Jacob Adams represents an increasingly rare cadre of Native Alaskan individuals whose leadership and tenure span a crucial time in the history of our country, and Native people in particular: A generation that has experienced sod houses and dog teams, witnessed extraordinary cultural, political and technical change, and now comfortably excels in the age of the information superhighway.
Mr. Adams was involved with Arctic Slope Regional Corporation even before its incorporation in June of 1972, and has remained an active leader in the company ever since – spanning a period of more than 40 years. Adams served as the corporation’s president and CEO from 1983 until 2006 and is currently on ASRC’s board of directors. Arctic Slope Regional Corporation is the largest locally-owned and operated business in Alaska, with revenues of $3.4 billion and more than 13,000 employees across Alaska and the Lower 48.

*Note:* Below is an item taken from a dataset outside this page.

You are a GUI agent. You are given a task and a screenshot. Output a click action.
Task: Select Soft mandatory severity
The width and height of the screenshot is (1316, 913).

Adams’s leadership at ASRC has been significant. In addition to his prior role as ASRC board chairman, he serves on many corporate committees and subsidiary boards. He also serves on the board of directors for the Arctic Slope Community Foundation, dedicated to promoting philanthropy across the North Slope.
In Jacob’s own region of Alaska, he has served as North Slope Borough mayor, president of the North Slope Borough Assembly, and the Barrow City Council. Born and raised in a community of subsistence hunters and whalers, Adams was instrumental in forming the Alaska Eskimo Whaling Commission, where he served as chairman. He is a current member of the Barrow Whaling Captains Association and is a volunteer for Barrow Search & Rescue.
His commitment to the welfare of Alaska’s Native community continues. Adams supports sustainable Arctic communities, promotes positive relationships with industry explorers and developers, represents the Native sobriety movement in his region and remains active in state as well as national politics.
Jacob is from Barrow, Alaska. He is married to Lucille Hopson and they have six children, 17 grandchildren and one great-grandchild.